Our finding that shifting towards morningness was associated with improvements in depression, positive affect, and sleep quality complements a large body of cross-sectional research reporting parallel associations between morningness-eveningness and these other domains (e.g., Drennan, et al., 1991; Hasler, et al., 2010; Hasler, et al., 2012; Kitamura, et al., 2010). The lack of association with changes in negative affect is consistent with previous data and hypotheses that morningness-eveningness’s relationship to depression is via appetitive motivation and reward pathways rather than the neural pathways associated with negative affect and behavioral inhibition (Hasler, et al., 2010; Hasler, et al., 2012). Recent neuroimaging findings support altered function in the reward circuit of evening-types ((Hasler, Sitnick, Shaw, & Forbes, 2013), including evening-types diagnosed with insomnia ((Hasler, et al., 2012), although these neural differences may extend beyond the reward circuit to other regions relevant to sleep, arousal, and affect regulation (Hasler, Insana, James, & Germain, 2013; Rosenberg, Maximov, Reske, Grinberg, & Shah, 2014)

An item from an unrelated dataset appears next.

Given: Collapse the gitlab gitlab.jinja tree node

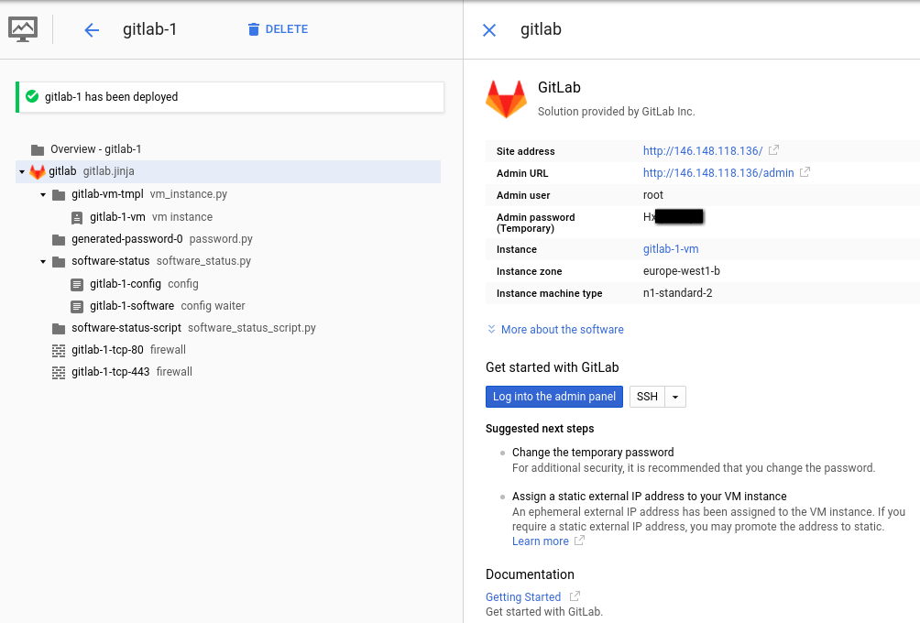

An alternate interpretation of our findings is that the observed shifts towards morningness simply reflect participants feeling better in the morning as a result of treatment. Indeed, some CSM items emphasize functioning in the morning without explicit reference to timing, and several published factor analyses of the CSM and its variants have identified a “morning affect” factor in addition to factors more clearly linked to the timing of sleep and activity (Brown, 1993; Caci et al., 2005). Furthermore, the sleep restriction component has been previously shown to have time-of-day effects on alert cognition, particularly improving alertness at rise time (Miller, Kyle, Marshall, & Espie, 2013). However, this explanation—that M-E change is a non-specific effect or epiphenomenon of improvement in sleep and affective functioning— seems unlikely, given that participants generally improved across all three studies, but systematic changes in M-E were only observed in the behavioral study.
Limitations
Our analyses have several notable limitations. First, these were secondary analyses of existing datasets. Demonstrating that behavioral sleep interventions have a causal influence on M-E will require a study designed to test this question directly. We did not include any physiological measures of homeostatic sleep drive or circadian phase, and thus cannot speak to whether changes in these processes underlie the observed changes in self-reported M-E. All three studies included relatively small samples, and thus our findings need to be replicated in larger samples. Our treatments were of differing lengths, and we did not include intermediate assessments of M-E in the pharmacological studies, and thus we cannot ascertain whether M-E showed initial systematic changes that diminished by later in treatment.
Conclusions
Overall, our findings suggest that M-E may have both state and trait-like characteristics. Consistent with evidence that M-E is influenced by circadian and homeostatic factors, M-E showed systematic changes in the context of behavioral sleep treatment targeting circadian and homeostatic processes. While we did not observe systematic M-E changes in the context of pharmacological sleep treatments, M-E showed substantial variability over time in some individuals, indicating that caution is required in utilizing a single assessment of M-E as a proxy for habitual circadian timing. Finally, given that M-E shifts are associated with changes in depression, affect, and sleep quality, M-E may deserve consideration as a treatment target unto itself.